* **TASK DESCRIPTION**: Leave out the pictures, and quote exactly the lines running from the one with "Click the Dodaj adres e-mail link" through the last line of the entries below.

Stored dataset items

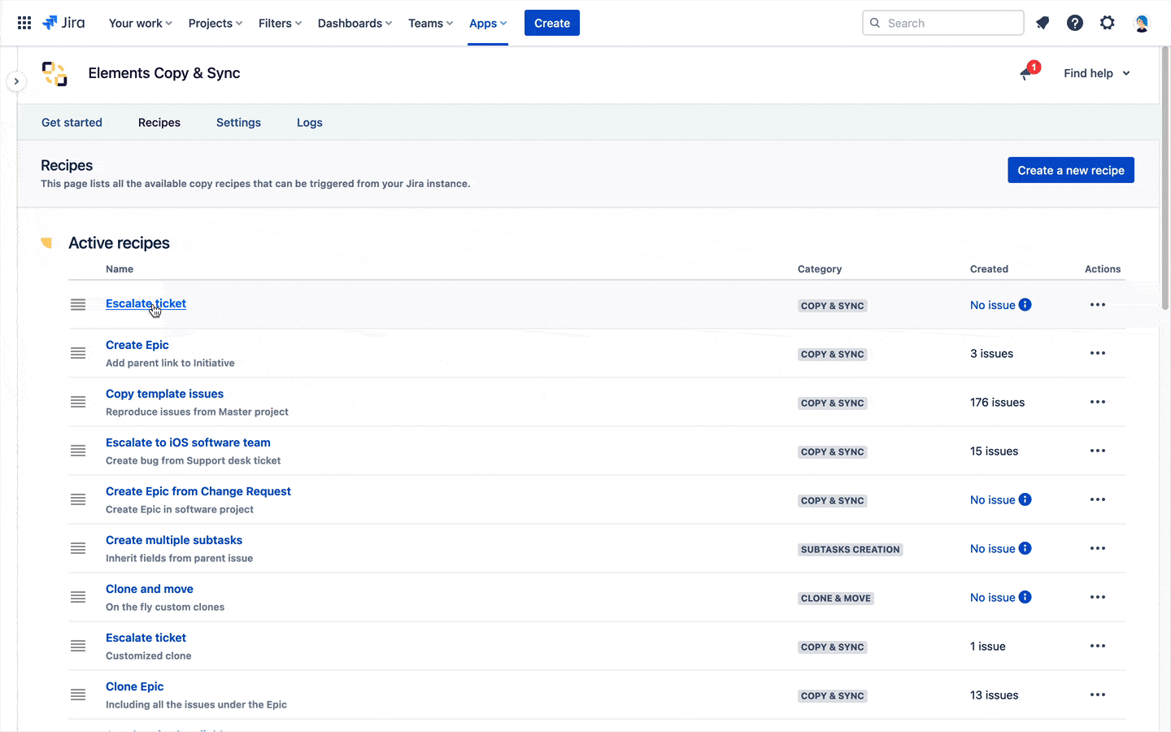
Task: Expand the collapsed left sidebar
Action: click(16, 81)
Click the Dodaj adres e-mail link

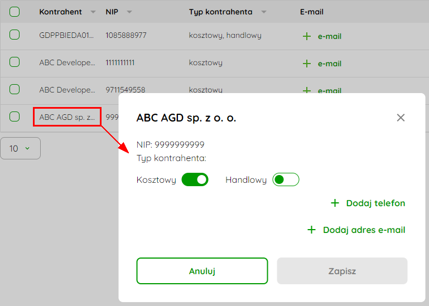[x=364, y=230]
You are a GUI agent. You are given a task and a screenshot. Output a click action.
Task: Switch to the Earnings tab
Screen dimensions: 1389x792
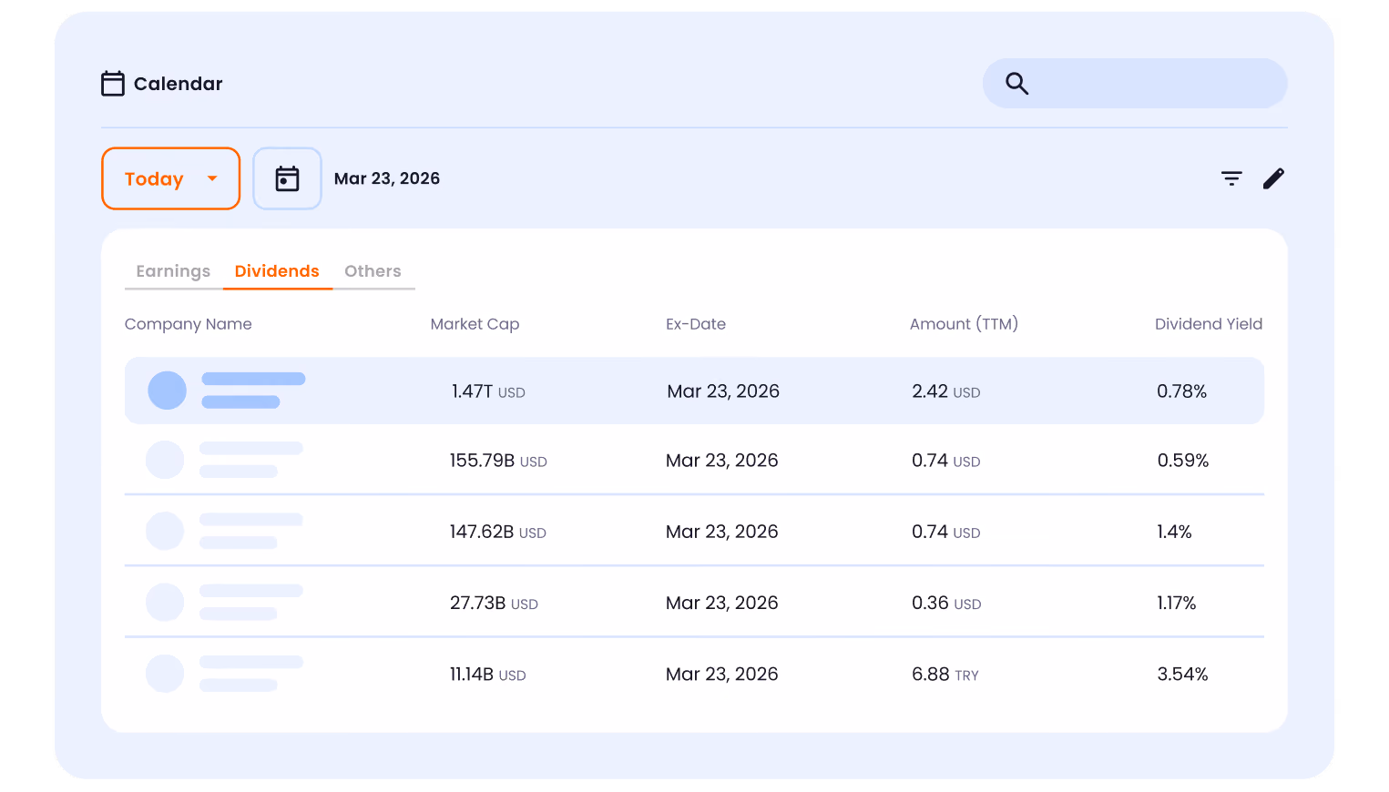coord(173,271)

* **ANSWER BELOW**:
Click the Dodaj adres e-mail link

[x=364, y=230]
You are a GUI agent. You are given a task and a screenshot. Output a click action.
Task: Switch to the Earnings tab
Screen dimensions: 1389x792
coord(173,271)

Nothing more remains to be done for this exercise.